Published On: Tue, Dec 1st, 2020

George Soros Has New Ideas On How The EU Should Handle Its Covid Recovery

And American diplomats defended George Soros against anti-Semitic slanders from the Hungarian government.

George Soros Screen Shot from Soros

Billionaire investor George Soros no longer thinks that perpetual bonds are the way to go for the European Union as it works to break out of the Covid recession. Back in May Soros was high on such debt, but now he has written an opinion piece in The Guardian saying just the opposite.

His comments come after a small diplomatic row between the U.S. and Hungary broke out due to a Hungarian government official having described George Soros as a Nazi.

Investopedia explains that a perpetual bond, also known as a “consol bond” or “prep,” is a fixed income security with no maturity date. As such it is often considered a type of equity instead of debt. A major disadvantage to perpetual bonds, however, is that they are not redeemable. But their major benefit is that they pay a steady stream of interest payments forever.

In a May interview with the Dutch newspaper De Telegraad George Soros said, “A 1 trillion-euro bond would cost 5 billion euros a year, assuming an interest rate of 0.5%. The consols would not need to be sold all at once; they could be issued in tranches and they would be snatched up by long-term investors like life insurance companies.”

So why has George Soros changed his mind? Well now that Poland and Hungary have vetoed the next EU budget and the Covid-19 recovery fund, Mr. Soros feels that it would be impossible for the European Union as a block to do so. The deep division among the member states means that such a move is no longer viable.
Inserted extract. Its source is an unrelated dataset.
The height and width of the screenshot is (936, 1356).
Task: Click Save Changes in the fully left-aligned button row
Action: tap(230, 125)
So instead George Soros is calling on the EU member states to issue perpetual bonds individually. This is because the member states will, of course, be around long term, but investors might see the moves by Poland and Hungary as a sign of instability in the European Union as a whole.
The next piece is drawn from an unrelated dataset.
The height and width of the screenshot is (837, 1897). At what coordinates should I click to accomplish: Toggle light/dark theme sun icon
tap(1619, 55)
“Perpetual bonds offer the great advantage that the principal never has to be repaid; only the annual interest is due,” explains Soros.” The discounted present value of future interest payments diminishes over time – it will approach, but never reach, zero. ”

“A certain amount of financial resources – say, the €1.8tn currently planned – would go several times further if it were used to issue perpetual bonds rather than ordinary bonds,” adds George Soros. “This would largely solve Europe’s financial problems.”

George Soros also explains that once some EU member states make this move then the recalcitrant ones will see its advantages and so change their own policies.

Meanwhile, Szilard Demeter,a Hungarian ministerial commissioner and head of the Petofi Literary Museum in Budapest, has retracted slanderous comments which he made about George Soros over the weekend. In an Internet post Demeter compared Soros to Hitler saying, “Poison gas flows from the capsule of a multicultural open society, which is deadly to the European way of life.”

The Hungarian government has made George Soros its enemy because the investor has been critical of it and supports democracy and human rights groups there which oppose the current regime.

The retraction came after the U.S. Embassy in Hungary posted a condemnation of the statements on its official Twitter account. The statement read, “The U.S. Embassy in Budapest strongly condemns the statements made in a recent op-ed equating current debates in Europe with the horrific murder of millions of people during the Holocaust. There should be no tolerance for Holocaust relativization and minimization of any kind.”

That American officials took such a step might be due to the fact that President Trump is on his way out of office. The President and his supporters have been among those who vilify Mr. Soros for his liberal activism.